Israel has recently developed a serious illegal immigration problem. Given its location, Israel is vulnerable to migration flows, particularly from Africa, and uninvited visitors have been entering Israel in considerable numbers. Official estimates place the number of recent African migrants inside the country at 60,000, and rising by as much as 2,000 per month.
The Israeli media, even on the left, has been frank in its depictions of how these Africans are bringing not “diversity” to Israel, and not vibrancy and interesting ethnic food either, but rather crime and disorder. The response of many Israelis has ranged from annoyance to outrage, and the current Likud-led government has reacted quickly and decisively.
In response to protests in Tel Aviv last May by angry Israelis who fear the country is turning into a refugee camp, several Knesset members for Likud spoke bluntly. Miri Regev called the illegal migrants a “cancer in our body,” while Danny Danon was even more direct: “We must expel the infiltrators from Israel. We should not be afraid to say the words ‘expulsion now’.”
Employing language that I can’t imagine any other Western government using, Interior Minister Eli Yishai explained that the root of the problem is that the uninvited arrivals, heavily African and Muslim, “do not even believe that this country belongs to us, to the white man.” In June, Yishai oversaw the enactment of new laws which aim at solving the problem. Now, illegal immigrants can be jailed for up to three years, pending deportation, while Israelis who assist illegals face prison sentences ranging from five to fifteen years. Yishai has continued to match tough talk with tough action, most recently announcing that Sudanese illegals have until October 15 to leave Israel – if they do not they will be rounded up en masse. Yishai’s policies have caused Israeli bleeding hearts to, well, bleed, not least because some of the Sudanese illegals claim to be survivors of the Darfur genocide, but the interior minister, who cleared failed to get the memo that “people are not illegal,” is sticking to his guns.
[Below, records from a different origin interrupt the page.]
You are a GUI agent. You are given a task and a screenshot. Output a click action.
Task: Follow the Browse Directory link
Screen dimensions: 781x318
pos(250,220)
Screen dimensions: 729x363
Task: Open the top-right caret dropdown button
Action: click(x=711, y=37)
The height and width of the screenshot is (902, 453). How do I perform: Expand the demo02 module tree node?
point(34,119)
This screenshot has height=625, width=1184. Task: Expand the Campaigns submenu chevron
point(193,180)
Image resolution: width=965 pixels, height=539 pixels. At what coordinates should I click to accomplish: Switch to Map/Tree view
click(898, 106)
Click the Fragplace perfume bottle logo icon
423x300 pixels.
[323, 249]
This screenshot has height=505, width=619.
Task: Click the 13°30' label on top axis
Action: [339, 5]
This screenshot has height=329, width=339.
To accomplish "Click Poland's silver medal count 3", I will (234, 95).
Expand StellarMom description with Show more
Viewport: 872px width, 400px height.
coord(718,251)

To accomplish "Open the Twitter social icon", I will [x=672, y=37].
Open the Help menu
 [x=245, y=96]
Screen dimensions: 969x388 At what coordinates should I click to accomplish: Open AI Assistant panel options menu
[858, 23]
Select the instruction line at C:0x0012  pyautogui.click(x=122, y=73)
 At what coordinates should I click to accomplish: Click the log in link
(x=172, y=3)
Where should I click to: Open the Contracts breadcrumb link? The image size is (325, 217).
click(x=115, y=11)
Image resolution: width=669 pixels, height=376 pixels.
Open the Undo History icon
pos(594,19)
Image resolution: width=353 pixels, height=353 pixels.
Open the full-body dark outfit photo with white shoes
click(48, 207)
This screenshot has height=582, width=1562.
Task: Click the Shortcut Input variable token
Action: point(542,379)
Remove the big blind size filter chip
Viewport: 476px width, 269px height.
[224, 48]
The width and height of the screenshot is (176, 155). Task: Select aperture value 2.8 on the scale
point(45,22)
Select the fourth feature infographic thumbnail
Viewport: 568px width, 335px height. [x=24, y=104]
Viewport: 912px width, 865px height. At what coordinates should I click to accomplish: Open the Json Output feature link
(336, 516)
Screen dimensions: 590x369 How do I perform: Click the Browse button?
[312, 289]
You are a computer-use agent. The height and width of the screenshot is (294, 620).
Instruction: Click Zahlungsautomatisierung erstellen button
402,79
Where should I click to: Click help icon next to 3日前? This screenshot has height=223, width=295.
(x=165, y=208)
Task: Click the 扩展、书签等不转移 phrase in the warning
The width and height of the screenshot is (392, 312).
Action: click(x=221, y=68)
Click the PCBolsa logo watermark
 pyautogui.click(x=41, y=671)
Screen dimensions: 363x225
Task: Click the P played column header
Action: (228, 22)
Despite this toughness, migrants continue to enter Israel, and many Israelis are clamoring for more to be done. In response, Prime Minister Netanyahu last week announced the appointment of a new official to seal the border and stop illegals from entering Israel. The selectee is Haggai Hadas, a fifty-nine year old career MOSSAD operative who retired as the third-highest-ranking officer in the service. Considered a badass even by MOSSAD’s high standards of badassery, he was named head of Caesarea, the super-spooky unit for “special actions” (read: assassinations), in 1997, after the embarrassingly botched attempted hit on HAMAS leader Khaled Mashal. Hadas restored morale and professionalism in the ranks of the elite unit, the pointy end of Israel’s secret spear. Later, Hadas headed efforts to recover the captured IDF soldier Gilad Schalit.
It will be interesting to see if Hadas, who enjoys a reputation as a first-class fixer, can bring the real border security to Israel which the public is clamoring for. I’m not a big fan of Benjamin Netanyahu, whom I generally consider to be shady and insincere on a good day, but I’ll give him credit for showing that border security, an issue which effects most Western democracies at this point, is a serious matter which ought to be handled by tough-minded professionals.
If his tenure goes well, maybe we can hire Hadas to head up ICE, because I doubt the White House would dare make a former head of CIA Special Activities Division or a former JSOC commander the czar for securing the our border.
At a minimum, if Mitt Romney wins the election two months out, perhaps he can get his old pal Bibi to share some “best practices” on immigration and border security.